Para una poética de la catástrofe

Me van a perdonar, pero lo que ocurrió la madrugada del sábado 27 de febrero fue lo mejor que podría habernos sucedido. Un movimiento telúrico, como tantos otros, que hunde no sólo casas y edificios mal construidos, además de carreteras concesionadas y barcazas, sino que, a instancias de la superchería y la mala intención de una horda de inadaptados, hunde la idea de país que nos hemos inventado para parecer aquello que no es más que una proyección de nuestros míseros anhelos, de nuestro subdesarrollo galopante, prístino de lo abominable, y de nuestro desprecio por lo ajeno, entendido como esfuerzo solidario. Qué nadie tire la primera piedra en el país donde todos comemos pedruscos y sucedáneos de huevillo. Qué nadie tire piedras en la reconstrucción del país porque, les digo de antemano, cabrones, nada es más fértil que una zona de catástrofe. Empujen para el pan, en las filas del recuerdo. Y eviten el mall, por primera vez en sus vidas. Y esto que voy a decir espero que suene como debería, como una maldición: ojala que llegara un tsunami y nos largara a correr por los valles centrales como el rebaño de desesperados que somos, medio empelota, medio cagándonos al del lado, (a su señora y a sus hijas) como en una comedia negra de equivocaciones.
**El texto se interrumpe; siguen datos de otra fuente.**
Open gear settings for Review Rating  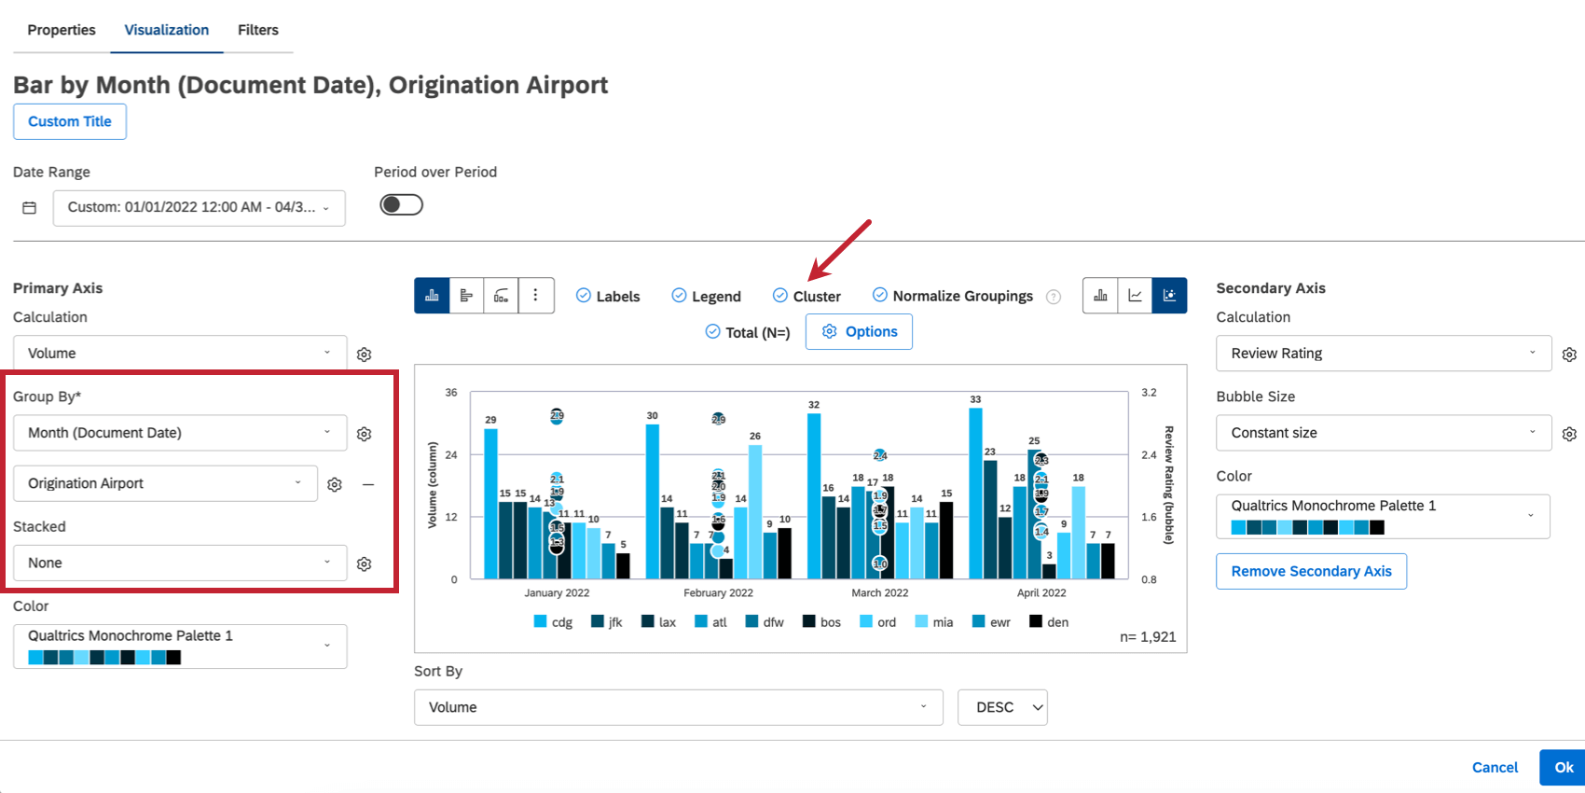[x=1569, y=354]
Así, este basural que es Valparaíso, quedaría limpio de una sin el consentimiento negligente del director de aseo y ornato del municipio. Y bueno, entre cuenta y cuento, tendríamos harto jurel y harto cadáver flotando por el plan, como antaño. (Si no, pregúntenle al negro Castro).

Para una poética 3 (trans)
No siento las pérdidas humanas
ni puedo hacerme cargo del dolor televisado de mis compatriotas, pero para no quedar de insensible, de maricón resentido, voy a contar lo que pasó en mi decadente palacio del XIX, en un promontorio del cerro Las delicias, para congratularme, para poder ejercitar mi mala memoria. Haber si con esto se ríen, o, sino, pueden con gusto venir a apedrearme. Lo último que recuerdo de la fatídica noche es que escribí estos versos que reproduzco íntegros, con cierta reticencia, antes de que me pusiera a mirar la repetición del festival de Viña: “Odio a mi madre, a su placenta/ traficada, odio porque sí/, como una concha a su rebaño.” No es un haiku, por cierto, ni una declaración. Es eso, y más.

Luego se vino La Noche, literalmente. Y una especie de aturdimiento provocado por una larga jornada de ocio sumada a un frasco de jarabe para la tos que, haciendo mella en mi organismo, debilitaba aún más mis debilitados sentidos. Así fue que me dormí para despertar con la agitación de las escaleras y del techo que, de manera frenética, danzaban al son de la grieta y su kilometraje, que en el fondo del mar, cerca de Cauquenes, redimía las culpas del pueblo Chileno. Bajé hasta el patio y ahí estaba congregada mi familia: máscaras petrificadas, soñolientas, a medio vestir. La antigua construcción había soportado el primer remezón. Se debatía en su vejez para cobijarnos, para disipar los temores fundados en el adobe y la madera carcomida de su sitial emplazado en un tiempo pretérito. La sorpresa, en todo caso, no era esa. Un poste del alumbrado público había caído en el frontis de la casona y el fuego no se había hecho esperar: llamas de unos dos metros avanzaban consumiendo el pastizal moribundo y algunos de los almendros que se resistían, en la perfecta oscuridad porteña que devoraba cada rincón, como el luto pasajero de las callejuelas, en su fragilidad estacionaria, ardiendo como en un elegíaco lamento, centrando nuestra atención. Los celulares, que generalmente no sirven para nada más que alimentar conversaciones vanas, no comunicaban: visceral paradoja de la modernidad.

Para una poética 4 (trans)
Por lo menos había agua, para regar las plantas y nuestras ilusiones. Ilusiones que se desmoronaban con el paso de los minutos y con la ausencia del cuerpo de bomberos. Algunos curiosos se comenzaron a acercar y ante mi magistral arenga comenzaron a ayudarnos. Con palas y baldes logramos contener parcialmente el incendio que en un momento parecía incontrolable. Luego llegó bomberos. Y las réplicas como estertores de un pulmón nauseabundo. Y la aparente calma, siempre interrumpida por los alaridos de la fanaticada, como natural imposición de un amanecer oscuro; tan oscuro como el alma de este pueblo acostumbrado a ver la paja en el ojo ajeno, a caricaturizarse, a través de los saqueos y los delirios militarizados de sus autoridades, con su propia desgracia.